Currently, the lowest GST slab is 5 per cent and the highest 28. There are two slabs of 12 per cent and 18 per cent falling in between.
Prime Minister Narendra Modi said the other day that the government wanted most goods and services to fall into the 18 per cent slab so that the 28 per cent slab will become redundant.
The GST Council meeting over the weekend changed the tax slabs of 22 items of which seven were from the highest slab of 28 per cent. Estimates show the government would annually lose an estimated Rs5,500 crore because of the change of slabs.
Jaitley writes that the government is close to rationalizing the slabs now that the GST transformation is complete.
"Multiple slabs were fixed transiently to ensure the tax of no commodity goes up radically. This contained the inflation impact," Jaitley writes.
"A roadmap could well be to work towards a single standard rate instead of two standard rates of 12 per cent and 18 per cent.
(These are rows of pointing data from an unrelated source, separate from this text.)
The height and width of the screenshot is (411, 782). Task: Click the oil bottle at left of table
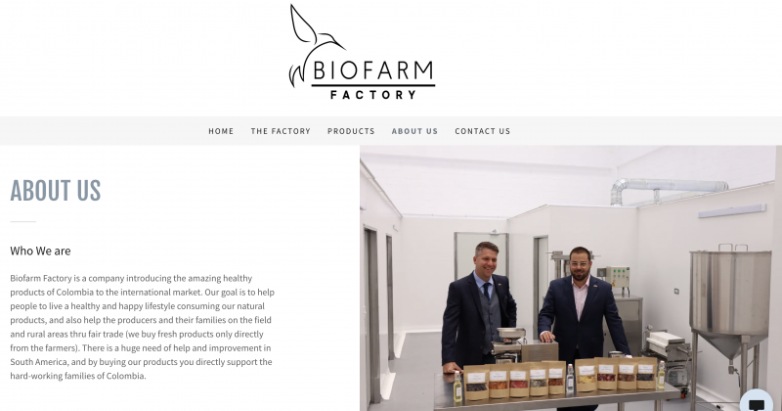click(457, 388)
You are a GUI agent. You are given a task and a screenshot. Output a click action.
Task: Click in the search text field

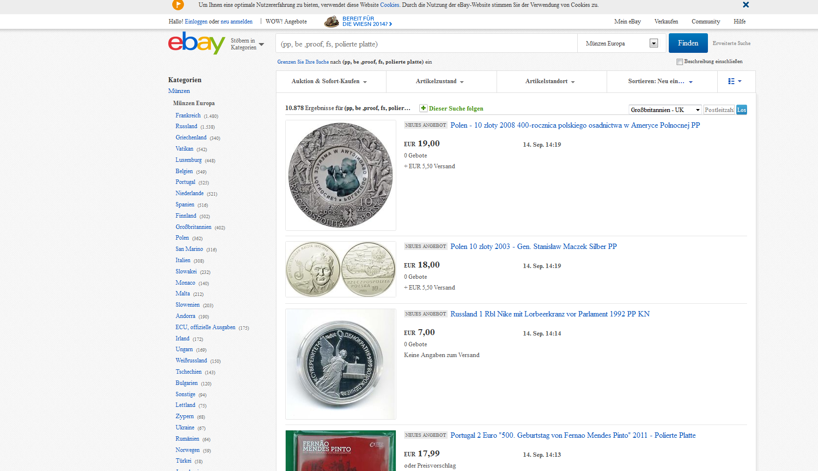click(x=426, y=44)
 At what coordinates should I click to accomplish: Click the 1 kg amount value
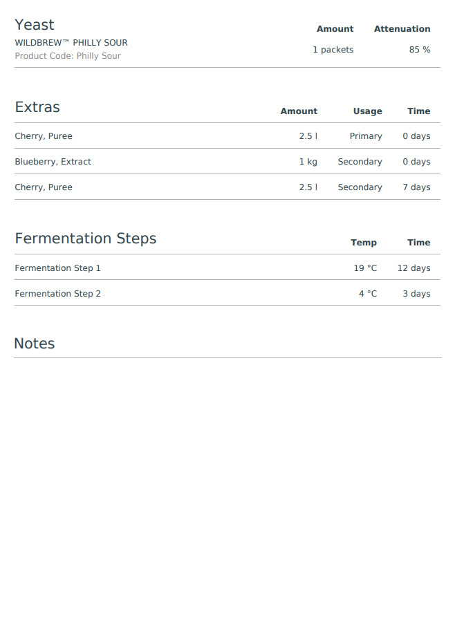308,161
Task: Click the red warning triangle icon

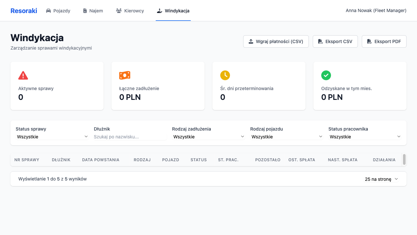Action: point(23,75)
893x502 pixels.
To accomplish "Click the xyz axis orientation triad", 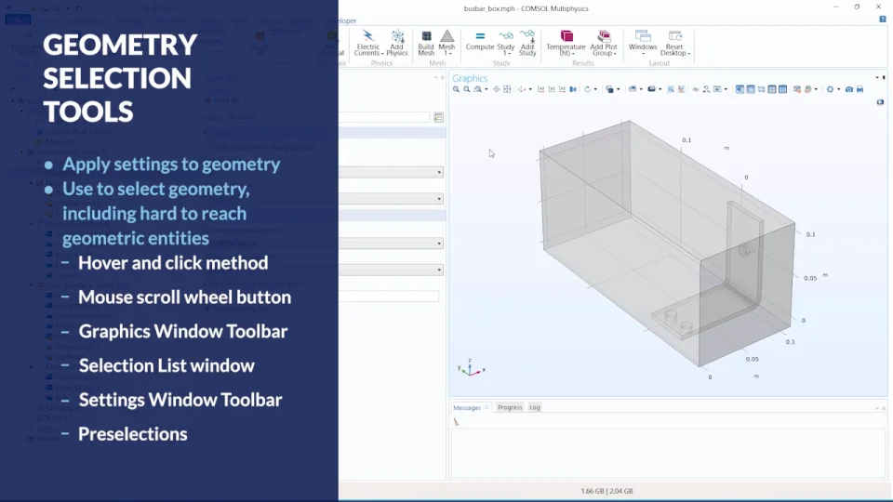I will click(x=470, y=368).
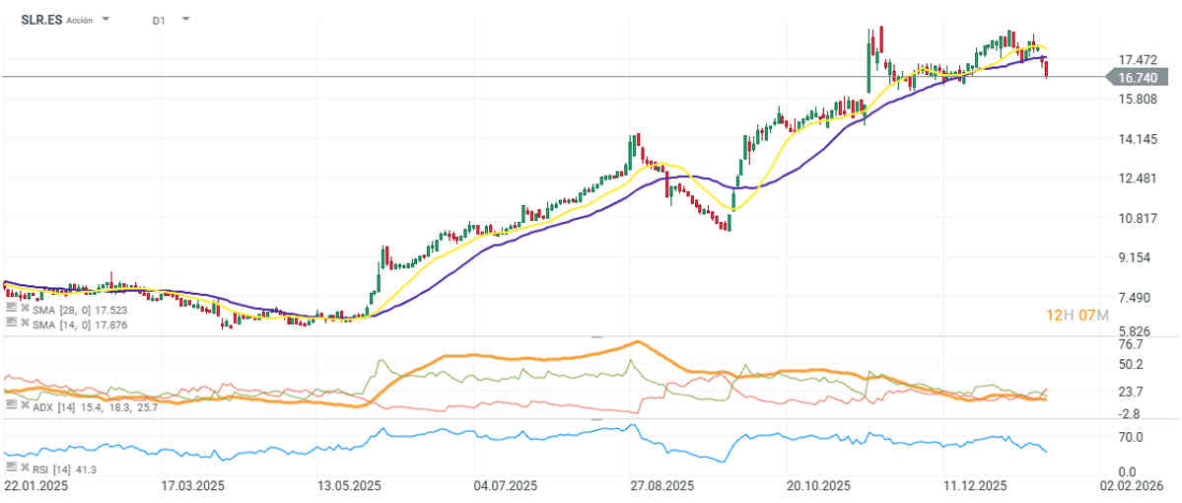
Task: Open settings icon for SMA 14 indicator
Action: click(x=11, y=323)
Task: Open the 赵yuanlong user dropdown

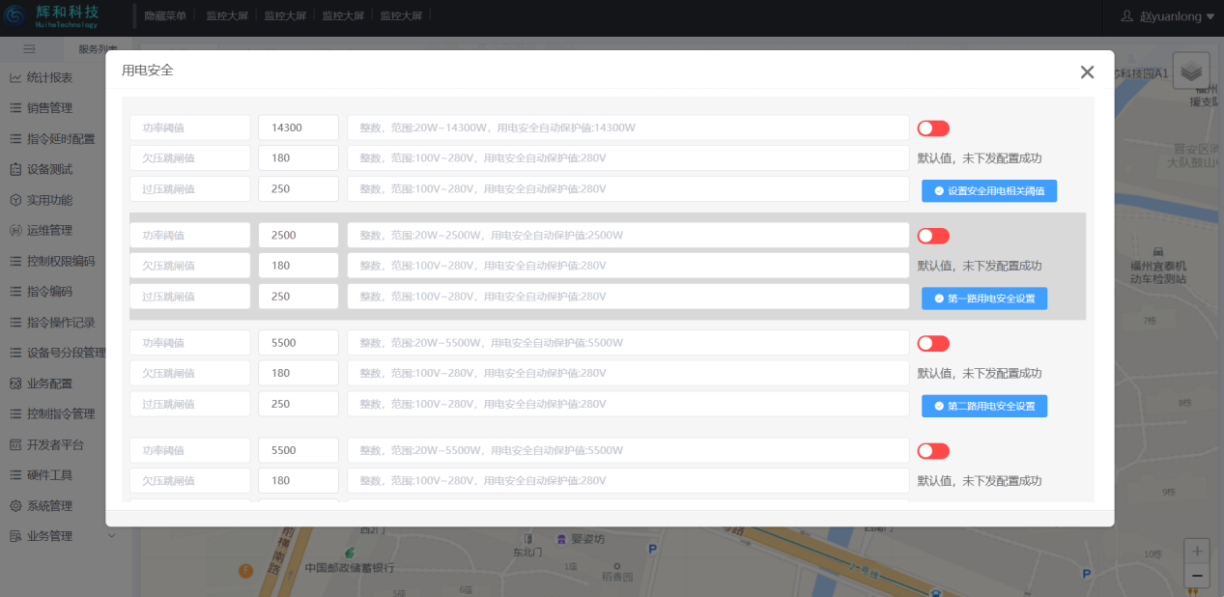Action: click(1166, 16)
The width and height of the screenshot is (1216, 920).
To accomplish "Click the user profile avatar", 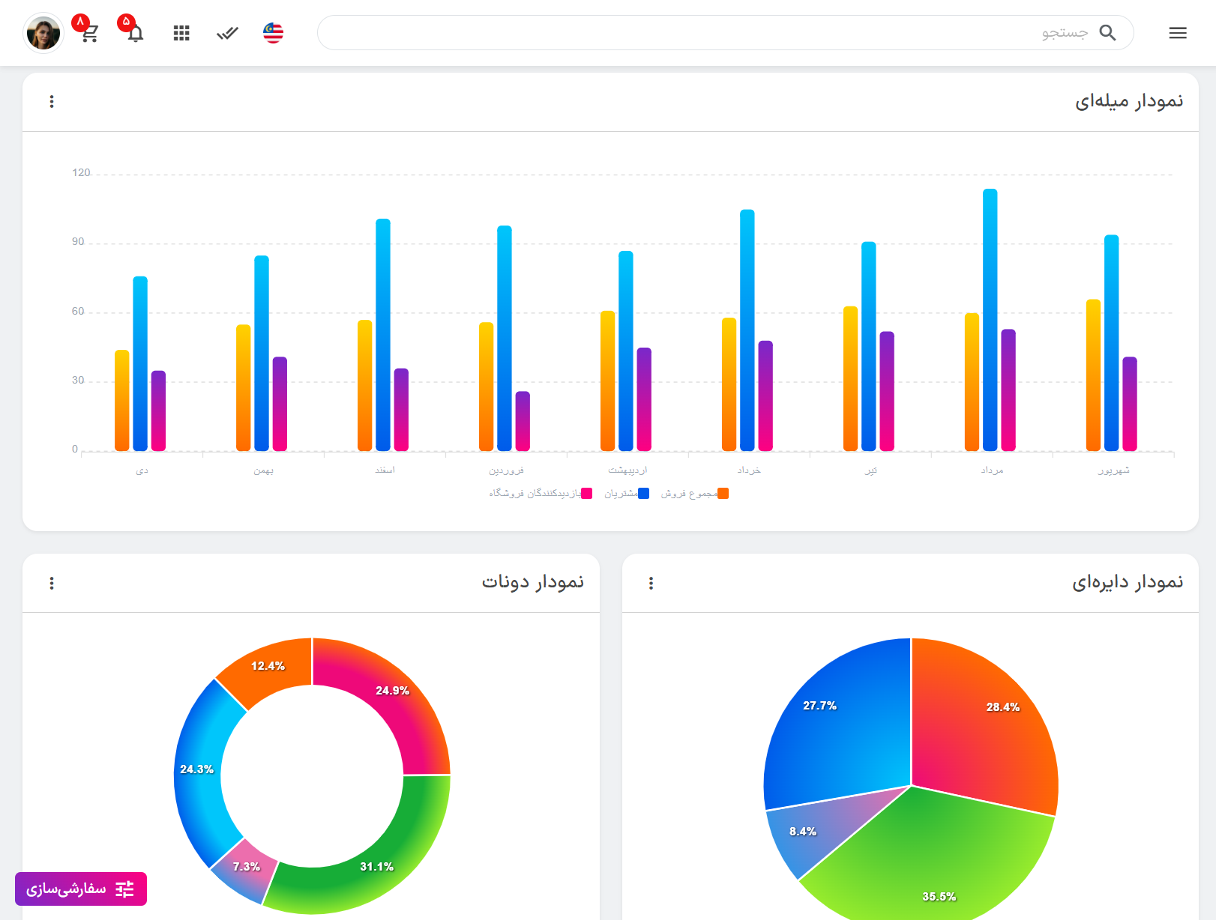I will pyautogui.click(x=43, y=33).
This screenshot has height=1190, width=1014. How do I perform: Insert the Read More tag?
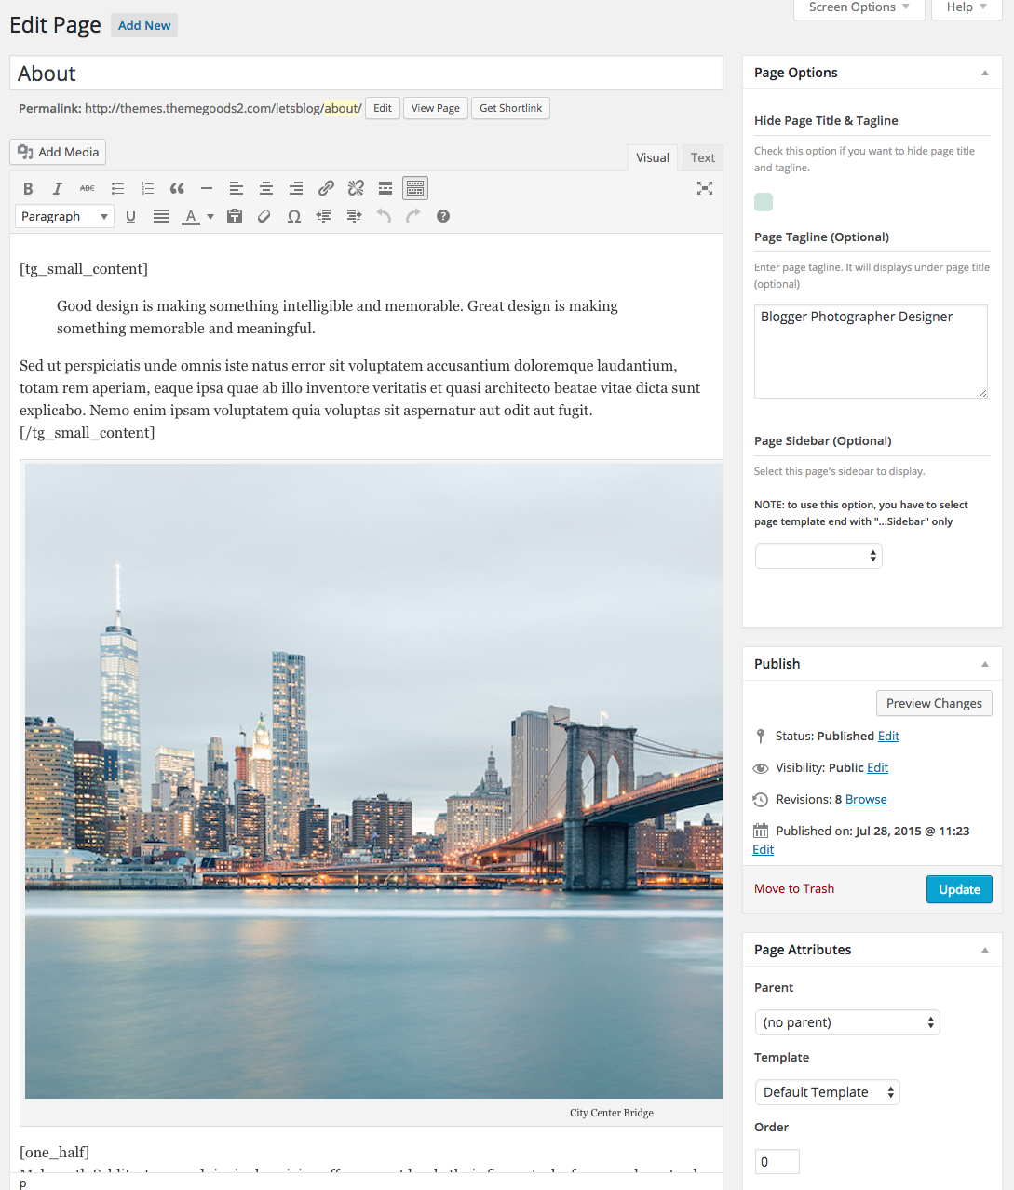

It could be a rate at some mid-point between the two."
The country should look towards having slabs of zero, 5 per cent and a single rate for luxury and sin goods (alcohol, drugs, cigarettes, etc.), he says.
Pointing to the current system, the minister said that among the items of common use only cement and auto parts are left in the 28 per cent slab. The government's priority would be to lower the tax slab of cement. The other building materials are now on the18 per cent and 12 per cent slabs.
Of the 1,216 commodities of common use, 183 are in the zero-tax category. Another 308 are on the slab attracting 5 per cent rate, 178 in the 12 per cent tax category, and the maximum number of 517 in 18 per cent category.
Describing the 28 per cent slab as the 'dying slab', the minister said only 28 items, including luxury and sin goods, auto parts, dishwashers, AC and cement currently remained in the highest slab.
With the goods and services tax (GST) transformation completed, we are close to completing the first set of rates of rationalisation i.e. phasing out the 28 per cent slab except in luxury and sin goods, he said.
He recalls that the standard pre-GST rate was 31 per cent on a large number of commodities.